You are blessed. Thank you for sharing your blessing.
A heart-warming story – very encouraging. Praying for you.
The highlight of our Sedona trip. The crucifix is mesmerizing. So much meaning in its design. Makes one reflect on our relationship to Christ and His sacrifice for us. Loved the little St. Francis statue….my husband’s name is Francis. Would have spent more time there but too many “tourists” not cognizant of the spirituality of the place. Difficult to find a place for quiet meditation.

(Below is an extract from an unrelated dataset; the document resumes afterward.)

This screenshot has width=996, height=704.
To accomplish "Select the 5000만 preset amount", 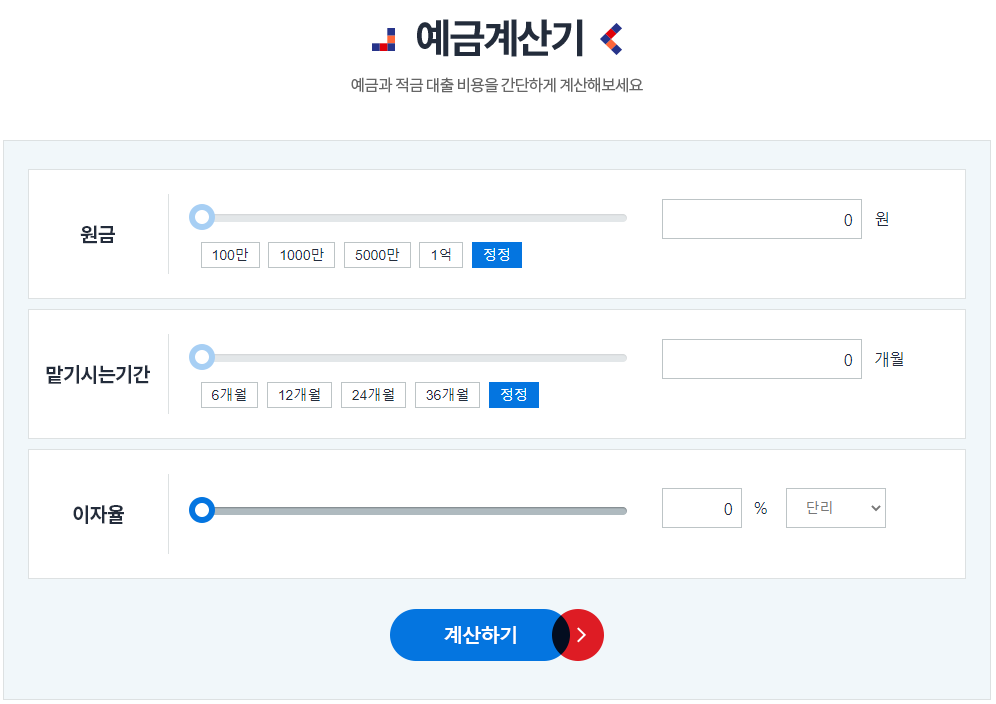I will pos(377,254).
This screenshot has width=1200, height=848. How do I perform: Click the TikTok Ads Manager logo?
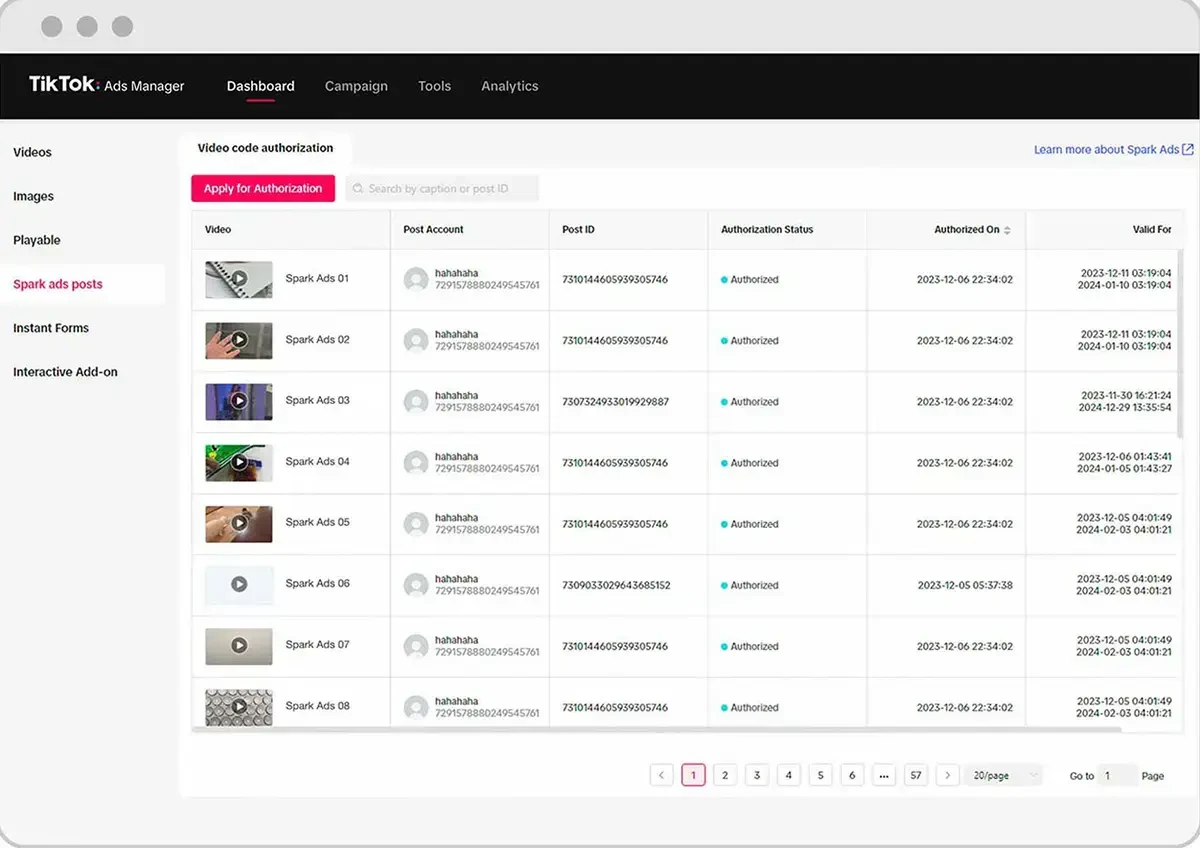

Back in early ’97 my husband & I were on a two week vacation. (up til then we had always only gone for nine days or less) .As it turned out we spent the first week with friends in their Florida home. Everywhere we went we kept seeing spiritual displays. God seemed to be in every nook and cranny of our day. I really liked that cause I always pray that He will lead us to Him and let us help others in a special way–a kind deed, etc. The second week we were scheduled to spend on our own in a different area of the state. When we arrived at our first stop; we were right near a special church where we loved to stop to pray. I remember saying some special prayers for my parents who lived in a nursing home. They were both very ill and needed constant care. My dad had been close to death many times, but he seemed to be hang on when we left. Unfortunately, my dad took a turn for the worse. The home called me at 3a.m. to say they didn’t expect him to make it thru the night. My husband went to the airport real early in the morning to get tickets to go home. Before he returned the home called and said my dad had passed quietly. It took us til late that night to get home as the airlines had many delays due to an ice storm in Pa. It affected all the flights for several days. I believe God was preparing us for my dads death when He lead us thru the previous week. He works in mysterious ways. Praise His Holy Name
What a beautiful story…so glad I read this piece of vulnerable beauty.